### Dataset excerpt
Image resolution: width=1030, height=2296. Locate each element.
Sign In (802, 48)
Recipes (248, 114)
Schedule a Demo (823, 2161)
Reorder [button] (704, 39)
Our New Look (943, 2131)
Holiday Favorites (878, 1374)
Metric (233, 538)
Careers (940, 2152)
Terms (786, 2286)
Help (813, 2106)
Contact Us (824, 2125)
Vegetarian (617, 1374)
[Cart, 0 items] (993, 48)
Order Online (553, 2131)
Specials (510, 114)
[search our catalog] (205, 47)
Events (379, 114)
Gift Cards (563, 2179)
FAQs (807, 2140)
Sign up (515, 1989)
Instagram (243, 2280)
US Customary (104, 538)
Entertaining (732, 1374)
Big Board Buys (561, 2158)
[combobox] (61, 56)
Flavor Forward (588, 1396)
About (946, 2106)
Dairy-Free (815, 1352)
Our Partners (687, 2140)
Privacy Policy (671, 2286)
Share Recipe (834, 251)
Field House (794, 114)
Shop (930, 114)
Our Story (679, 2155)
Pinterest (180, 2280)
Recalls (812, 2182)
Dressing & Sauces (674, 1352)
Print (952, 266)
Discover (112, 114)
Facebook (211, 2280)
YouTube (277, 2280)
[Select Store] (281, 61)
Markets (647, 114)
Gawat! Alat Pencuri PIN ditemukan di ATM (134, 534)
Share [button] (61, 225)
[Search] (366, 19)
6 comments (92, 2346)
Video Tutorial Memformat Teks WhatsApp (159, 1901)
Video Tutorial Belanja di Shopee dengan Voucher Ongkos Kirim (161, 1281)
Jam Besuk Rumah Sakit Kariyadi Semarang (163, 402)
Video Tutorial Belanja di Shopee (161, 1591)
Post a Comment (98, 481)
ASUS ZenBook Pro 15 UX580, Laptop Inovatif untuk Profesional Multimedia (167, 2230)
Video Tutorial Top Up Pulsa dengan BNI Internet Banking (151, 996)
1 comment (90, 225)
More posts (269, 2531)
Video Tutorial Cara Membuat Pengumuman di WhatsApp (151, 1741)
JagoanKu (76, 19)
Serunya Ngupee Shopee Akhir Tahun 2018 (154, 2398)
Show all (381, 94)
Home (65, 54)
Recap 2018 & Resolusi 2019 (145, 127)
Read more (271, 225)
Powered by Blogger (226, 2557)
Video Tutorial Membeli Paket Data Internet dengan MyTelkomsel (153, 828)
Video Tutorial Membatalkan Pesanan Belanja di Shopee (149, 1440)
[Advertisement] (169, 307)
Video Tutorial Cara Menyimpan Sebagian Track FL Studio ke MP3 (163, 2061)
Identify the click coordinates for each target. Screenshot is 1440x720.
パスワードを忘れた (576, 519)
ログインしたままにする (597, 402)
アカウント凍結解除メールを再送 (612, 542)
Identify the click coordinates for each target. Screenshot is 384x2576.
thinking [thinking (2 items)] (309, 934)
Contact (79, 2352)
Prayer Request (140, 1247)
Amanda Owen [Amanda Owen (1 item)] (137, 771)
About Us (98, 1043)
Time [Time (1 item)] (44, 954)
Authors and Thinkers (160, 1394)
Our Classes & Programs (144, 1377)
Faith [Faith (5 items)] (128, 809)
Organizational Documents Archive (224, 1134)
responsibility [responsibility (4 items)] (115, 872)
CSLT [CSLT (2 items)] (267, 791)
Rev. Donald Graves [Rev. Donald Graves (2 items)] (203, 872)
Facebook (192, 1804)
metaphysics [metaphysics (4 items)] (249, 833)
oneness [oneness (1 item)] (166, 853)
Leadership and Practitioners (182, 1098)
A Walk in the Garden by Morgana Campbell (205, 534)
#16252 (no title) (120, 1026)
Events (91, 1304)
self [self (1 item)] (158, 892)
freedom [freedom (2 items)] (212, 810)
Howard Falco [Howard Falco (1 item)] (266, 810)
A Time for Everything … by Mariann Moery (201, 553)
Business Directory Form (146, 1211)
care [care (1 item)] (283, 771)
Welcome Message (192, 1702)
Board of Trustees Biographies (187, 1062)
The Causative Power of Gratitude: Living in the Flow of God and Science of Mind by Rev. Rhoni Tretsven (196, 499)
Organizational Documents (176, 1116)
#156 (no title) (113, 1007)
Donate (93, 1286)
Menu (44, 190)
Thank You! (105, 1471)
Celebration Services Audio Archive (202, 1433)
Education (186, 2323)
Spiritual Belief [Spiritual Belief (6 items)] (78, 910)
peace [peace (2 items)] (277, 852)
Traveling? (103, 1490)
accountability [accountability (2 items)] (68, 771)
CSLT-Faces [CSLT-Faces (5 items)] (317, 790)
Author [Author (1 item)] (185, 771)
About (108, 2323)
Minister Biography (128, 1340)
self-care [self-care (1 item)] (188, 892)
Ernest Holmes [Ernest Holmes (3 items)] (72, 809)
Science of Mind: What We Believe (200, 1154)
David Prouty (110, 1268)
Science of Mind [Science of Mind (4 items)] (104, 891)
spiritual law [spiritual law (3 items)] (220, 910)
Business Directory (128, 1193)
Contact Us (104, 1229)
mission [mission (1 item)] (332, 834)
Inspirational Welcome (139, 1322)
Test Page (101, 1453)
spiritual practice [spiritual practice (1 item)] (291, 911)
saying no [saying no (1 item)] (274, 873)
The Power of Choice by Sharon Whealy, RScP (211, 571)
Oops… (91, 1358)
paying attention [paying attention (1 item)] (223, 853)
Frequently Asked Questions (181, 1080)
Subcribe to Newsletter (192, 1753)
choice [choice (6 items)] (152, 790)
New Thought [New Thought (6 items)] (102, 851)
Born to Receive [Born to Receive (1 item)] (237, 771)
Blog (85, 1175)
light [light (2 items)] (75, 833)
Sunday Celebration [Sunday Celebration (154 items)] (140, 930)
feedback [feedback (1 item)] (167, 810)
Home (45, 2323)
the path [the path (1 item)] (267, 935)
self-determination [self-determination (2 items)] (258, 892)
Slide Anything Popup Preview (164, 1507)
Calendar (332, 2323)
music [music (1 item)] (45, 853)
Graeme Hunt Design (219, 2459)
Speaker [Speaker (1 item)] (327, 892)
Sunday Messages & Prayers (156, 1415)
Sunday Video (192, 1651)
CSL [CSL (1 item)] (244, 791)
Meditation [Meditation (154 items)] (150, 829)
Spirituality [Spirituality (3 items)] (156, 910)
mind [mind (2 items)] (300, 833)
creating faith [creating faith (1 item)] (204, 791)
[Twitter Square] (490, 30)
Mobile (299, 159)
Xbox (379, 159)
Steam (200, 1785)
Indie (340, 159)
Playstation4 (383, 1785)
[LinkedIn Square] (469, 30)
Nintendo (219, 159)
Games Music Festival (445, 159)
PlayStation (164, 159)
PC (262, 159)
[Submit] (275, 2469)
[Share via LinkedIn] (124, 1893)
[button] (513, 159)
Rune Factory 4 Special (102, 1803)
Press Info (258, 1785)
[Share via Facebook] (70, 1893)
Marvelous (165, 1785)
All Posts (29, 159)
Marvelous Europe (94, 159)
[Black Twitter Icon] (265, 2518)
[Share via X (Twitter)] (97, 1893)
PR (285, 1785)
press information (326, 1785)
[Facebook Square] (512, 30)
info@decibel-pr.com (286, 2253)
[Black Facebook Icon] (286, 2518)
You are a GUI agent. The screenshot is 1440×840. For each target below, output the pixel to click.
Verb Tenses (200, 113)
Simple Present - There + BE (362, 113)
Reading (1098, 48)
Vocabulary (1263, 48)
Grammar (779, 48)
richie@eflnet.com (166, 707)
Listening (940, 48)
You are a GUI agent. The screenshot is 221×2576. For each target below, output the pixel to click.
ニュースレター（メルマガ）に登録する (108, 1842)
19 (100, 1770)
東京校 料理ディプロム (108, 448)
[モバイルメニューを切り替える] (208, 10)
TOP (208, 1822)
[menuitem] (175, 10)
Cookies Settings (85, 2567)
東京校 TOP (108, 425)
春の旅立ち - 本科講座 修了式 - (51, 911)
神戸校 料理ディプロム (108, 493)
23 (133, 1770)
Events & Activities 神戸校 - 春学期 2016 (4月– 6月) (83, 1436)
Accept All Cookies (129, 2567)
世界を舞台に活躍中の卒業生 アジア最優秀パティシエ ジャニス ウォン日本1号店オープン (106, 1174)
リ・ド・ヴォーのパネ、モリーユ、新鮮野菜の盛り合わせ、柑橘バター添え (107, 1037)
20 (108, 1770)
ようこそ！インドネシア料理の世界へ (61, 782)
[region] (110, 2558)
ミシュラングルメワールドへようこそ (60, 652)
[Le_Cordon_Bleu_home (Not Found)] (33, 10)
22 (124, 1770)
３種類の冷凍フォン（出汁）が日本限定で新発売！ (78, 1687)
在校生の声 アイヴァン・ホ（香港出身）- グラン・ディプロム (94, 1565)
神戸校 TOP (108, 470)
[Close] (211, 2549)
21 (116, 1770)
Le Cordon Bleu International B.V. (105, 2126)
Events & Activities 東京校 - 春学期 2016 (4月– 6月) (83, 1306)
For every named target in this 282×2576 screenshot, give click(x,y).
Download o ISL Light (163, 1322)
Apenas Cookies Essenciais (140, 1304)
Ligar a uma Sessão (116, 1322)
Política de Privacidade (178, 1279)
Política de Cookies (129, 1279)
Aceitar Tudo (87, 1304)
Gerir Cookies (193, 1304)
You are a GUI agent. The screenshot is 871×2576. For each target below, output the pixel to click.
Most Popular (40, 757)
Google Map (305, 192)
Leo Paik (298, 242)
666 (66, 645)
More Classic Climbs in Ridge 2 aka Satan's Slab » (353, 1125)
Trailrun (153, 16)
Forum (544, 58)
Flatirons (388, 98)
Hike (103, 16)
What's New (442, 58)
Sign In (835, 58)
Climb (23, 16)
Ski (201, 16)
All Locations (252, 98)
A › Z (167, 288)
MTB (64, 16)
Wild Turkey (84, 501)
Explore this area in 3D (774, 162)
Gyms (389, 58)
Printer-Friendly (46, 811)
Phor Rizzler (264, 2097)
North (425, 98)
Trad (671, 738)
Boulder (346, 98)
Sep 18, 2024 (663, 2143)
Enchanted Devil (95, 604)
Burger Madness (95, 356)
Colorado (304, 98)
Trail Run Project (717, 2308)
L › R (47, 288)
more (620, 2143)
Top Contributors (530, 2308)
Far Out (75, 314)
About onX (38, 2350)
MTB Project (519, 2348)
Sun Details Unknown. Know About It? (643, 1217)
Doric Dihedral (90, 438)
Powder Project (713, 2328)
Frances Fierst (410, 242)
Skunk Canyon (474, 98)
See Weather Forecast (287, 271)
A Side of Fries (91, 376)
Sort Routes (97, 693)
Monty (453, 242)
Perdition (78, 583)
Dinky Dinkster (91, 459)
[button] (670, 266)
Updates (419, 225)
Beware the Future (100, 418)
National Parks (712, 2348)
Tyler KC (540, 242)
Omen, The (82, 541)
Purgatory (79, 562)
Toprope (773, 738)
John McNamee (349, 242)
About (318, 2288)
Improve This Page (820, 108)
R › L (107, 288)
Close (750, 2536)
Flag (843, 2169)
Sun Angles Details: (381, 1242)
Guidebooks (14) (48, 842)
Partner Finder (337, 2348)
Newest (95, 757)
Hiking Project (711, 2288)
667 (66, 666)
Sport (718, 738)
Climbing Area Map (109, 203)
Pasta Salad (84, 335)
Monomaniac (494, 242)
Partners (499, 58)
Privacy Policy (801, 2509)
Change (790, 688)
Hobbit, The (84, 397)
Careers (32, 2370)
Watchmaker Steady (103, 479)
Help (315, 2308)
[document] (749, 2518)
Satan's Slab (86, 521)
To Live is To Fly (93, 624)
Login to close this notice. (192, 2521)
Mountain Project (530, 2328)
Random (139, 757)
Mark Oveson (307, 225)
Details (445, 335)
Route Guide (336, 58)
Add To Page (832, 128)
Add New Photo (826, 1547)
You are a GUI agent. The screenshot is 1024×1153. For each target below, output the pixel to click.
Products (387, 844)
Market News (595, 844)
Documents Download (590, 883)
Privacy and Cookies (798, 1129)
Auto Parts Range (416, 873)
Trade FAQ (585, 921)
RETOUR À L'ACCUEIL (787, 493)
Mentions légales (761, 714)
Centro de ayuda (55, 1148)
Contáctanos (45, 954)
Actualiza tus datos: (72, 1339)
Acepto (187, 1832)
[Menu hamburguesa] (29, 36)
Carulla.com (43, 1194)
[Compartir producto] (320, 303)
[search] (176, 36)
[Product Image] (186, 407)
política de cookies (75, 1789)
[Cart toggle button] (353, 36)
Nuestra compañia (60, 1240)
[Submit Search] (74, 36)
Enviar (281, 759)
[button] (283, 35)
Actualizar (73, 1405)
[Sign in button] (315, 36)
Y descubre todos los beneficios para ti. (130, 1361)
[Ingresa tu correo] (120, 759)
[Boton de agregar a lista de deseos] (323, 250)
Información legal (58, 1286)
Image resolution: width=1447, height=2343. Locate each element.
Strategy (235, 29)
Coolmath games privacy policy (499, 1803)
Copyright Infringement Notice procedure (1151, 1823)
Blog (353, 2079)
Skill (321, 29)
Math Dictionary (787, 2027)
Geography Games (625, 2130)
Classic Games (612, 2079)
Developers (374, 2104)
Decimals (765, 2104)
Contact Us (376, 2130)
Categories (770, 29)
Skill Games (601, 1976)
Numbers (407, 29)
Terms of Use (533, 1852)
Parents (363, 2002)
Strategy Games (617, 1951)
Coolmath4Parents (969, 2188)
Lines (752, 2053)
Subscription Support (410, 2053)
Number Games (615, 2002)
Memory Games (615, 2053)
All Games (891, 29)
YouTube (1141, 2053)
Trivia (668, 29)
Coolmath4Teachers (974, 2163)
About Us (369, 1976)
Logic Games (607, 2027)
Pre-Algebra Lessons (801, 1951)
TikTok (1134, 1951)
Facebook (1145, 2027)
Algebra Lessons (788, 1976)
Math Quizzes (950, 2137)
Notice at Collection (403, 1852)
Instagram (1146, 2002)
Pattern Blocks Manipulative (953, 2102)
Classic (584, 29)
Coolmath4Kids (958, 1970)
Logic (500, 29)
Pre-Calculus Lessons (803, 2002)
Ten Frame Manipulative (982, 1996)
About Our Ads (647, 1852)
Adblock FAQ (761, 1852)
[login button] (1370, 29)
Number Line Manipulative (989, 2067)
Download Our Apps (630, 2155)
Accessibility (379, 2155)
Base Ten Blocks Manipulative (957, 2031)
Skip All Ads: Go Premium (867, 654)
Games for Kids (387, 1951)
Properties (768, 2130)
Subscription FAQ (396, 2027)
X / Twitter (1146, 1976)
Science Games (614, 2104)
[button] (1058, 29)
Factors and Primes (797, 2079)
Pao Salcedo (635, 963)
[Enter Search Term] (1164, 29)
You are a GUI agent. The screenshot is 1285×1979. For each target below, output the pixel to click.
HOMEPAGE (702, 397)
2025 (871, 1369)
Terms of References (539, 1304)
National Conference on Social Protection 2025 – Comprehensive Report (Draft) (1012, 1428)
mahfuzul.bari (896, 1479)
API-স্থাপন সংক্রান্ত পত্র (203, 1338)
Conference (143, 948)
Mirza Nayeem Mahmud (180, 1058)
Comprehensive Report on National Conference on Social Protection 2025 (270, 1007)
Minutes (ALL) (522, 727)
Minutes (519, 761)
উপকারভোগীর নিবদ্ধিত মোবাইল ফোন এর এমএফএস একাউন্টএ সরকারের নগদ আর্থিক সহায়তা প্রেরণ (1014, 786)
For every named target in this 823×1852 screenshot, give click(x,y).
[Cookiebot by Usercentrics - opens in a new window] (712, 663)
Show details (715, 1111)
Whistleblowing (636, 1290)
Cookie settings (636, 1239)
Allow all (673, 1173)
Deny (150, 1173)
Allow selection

### EXERCISE BRIEF
Edit the listing from the line with "Sign up (515, 1989)" to the line with "Field House (794, 114)", replacing "Dairy-Free" with "Gluten-Free" and leaving everything else unchanged. Return only those lines.

### TASK ANSWER
Sign up (515, 1989)
Instagram (243, 2280)
US Customary (104, 538)
Entertaining (732, 1374)
Big Board Buys (561, 2158)
[combobox] (61, 56)
Flavor Forward (588, 1396)
About (946, 2106)
Gluten-Free (815, 1352)
Our Partners (687, 2140)
Privacy Policy (671, 2286)
Share Recipe (834, 251)
Field House (794, 114)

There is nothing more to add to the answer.